Le tunnel a également défrayé la chronique sur le plan financier ; tout un chacun a eu l'occasion d'entendre parler d'Eurotunnel. Dans la mesure où l'ouvrage devait être uniquement financé sur des fonds privés, selon les exigences de Margaret Thatcher, la tâche était d'autant plus ardue pour Eurotunnel compte tenu de l'ampleur du projet.
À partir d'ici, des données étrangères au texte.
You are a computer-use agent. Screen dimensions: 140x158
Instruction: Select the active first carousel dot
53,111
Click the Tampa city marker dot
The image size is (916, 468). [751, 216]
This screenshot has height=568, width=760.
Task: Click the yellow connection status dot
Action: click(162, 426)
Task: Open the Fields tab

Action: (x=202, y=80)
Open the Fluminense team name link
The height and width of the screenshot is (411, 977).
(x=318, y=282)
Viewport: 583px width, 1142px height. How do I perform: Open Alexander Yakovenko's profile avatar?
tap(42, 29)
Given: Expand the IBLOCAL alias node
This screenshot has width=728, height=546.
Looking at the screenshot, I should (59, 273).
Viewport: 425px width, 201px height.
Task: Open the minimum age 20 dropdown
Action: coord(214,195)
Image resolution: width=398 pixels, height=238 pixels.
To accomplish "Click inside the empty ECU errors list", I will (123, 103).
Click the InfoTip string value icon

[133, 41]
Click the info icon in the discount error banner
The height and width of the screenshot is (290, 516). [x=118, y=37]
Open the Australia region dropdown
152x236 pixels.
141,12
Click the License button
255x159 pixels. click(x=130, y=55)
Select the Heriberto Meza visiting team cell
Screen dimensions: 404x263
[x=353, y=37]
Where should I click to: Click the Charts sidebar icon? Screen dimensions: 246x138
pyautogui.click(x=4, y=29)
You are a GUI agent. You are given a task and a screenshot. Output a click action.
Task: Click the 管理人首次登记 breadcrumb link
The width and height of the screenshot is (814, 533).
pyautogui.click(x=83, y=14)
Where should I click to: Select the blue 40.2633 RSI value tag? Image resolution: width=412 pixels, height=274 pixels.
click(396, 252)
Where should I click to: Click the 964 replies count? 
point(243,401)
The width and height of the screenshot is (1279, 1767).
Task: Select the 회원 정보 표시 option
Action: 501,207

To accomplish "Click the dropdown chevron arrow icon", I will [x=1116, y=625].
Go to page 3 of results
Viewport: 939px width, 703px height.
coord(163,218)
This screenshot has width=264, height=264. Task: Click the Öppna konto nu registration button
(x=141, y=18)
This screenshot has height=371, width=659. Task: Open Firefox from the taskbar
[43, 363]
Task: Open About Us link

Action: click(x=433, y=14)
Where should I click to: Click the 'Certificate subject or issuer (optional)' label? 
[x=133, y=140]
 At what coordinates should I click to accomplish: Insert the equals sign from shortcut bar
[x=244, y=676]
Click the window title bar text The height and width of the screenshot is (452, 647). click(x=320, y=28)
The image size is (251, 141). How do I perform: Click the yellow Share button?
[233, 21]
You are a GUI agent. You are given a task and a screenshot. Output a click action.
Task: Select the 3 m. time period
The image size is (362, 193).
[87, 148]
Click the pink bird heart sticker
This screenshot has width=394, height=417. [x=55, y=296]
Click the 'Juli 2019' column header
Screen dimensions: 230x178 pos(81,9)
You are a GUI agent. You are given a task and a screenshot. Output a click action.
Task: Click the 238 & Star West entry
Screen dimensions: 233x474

Après avoir considéré l'objet de notre travail sous l'angle historique, juridique, technique puis financier tout au long de cette première partie, nous pouvons maintenant nous interroger sur l'incidence qu'un ouvrage tel que le tunnel sous la Manche a pu avoir sur les régions directement concernées, et notamment celle du Kent ; afin de mener à bien notre recherche, nous étudierons, dans une seconde partie, les prévisions des consultants en ce qui concerne l’emploi, le trafic transmanche et la rentabilité pour la société concessionnaire, avant de terminer par une approche plus sociologique.

Notes
219.

Le Point, n° 1240, 22 juin 1996, pp. 64-72.

220.

Association pour l'Action Eurotunnel.

221.

GALLOIS, D., "Des actionnaires minoritaires d'Eurotunnel demandent la "nationalisation" de la société franco-britannique", Le Monde, 29 octobre 1994, p. 18.

222.

Propos rapportés par The Guardian, 13 octobre 1994.

223.

Directeur financier d'Eurotunnel.

224.

Northern Cross Investments.

225.

voir supra p. 102.

226.

Coprésident du groupe Eurotunnel.

227.

Président du Fonds d'investissement.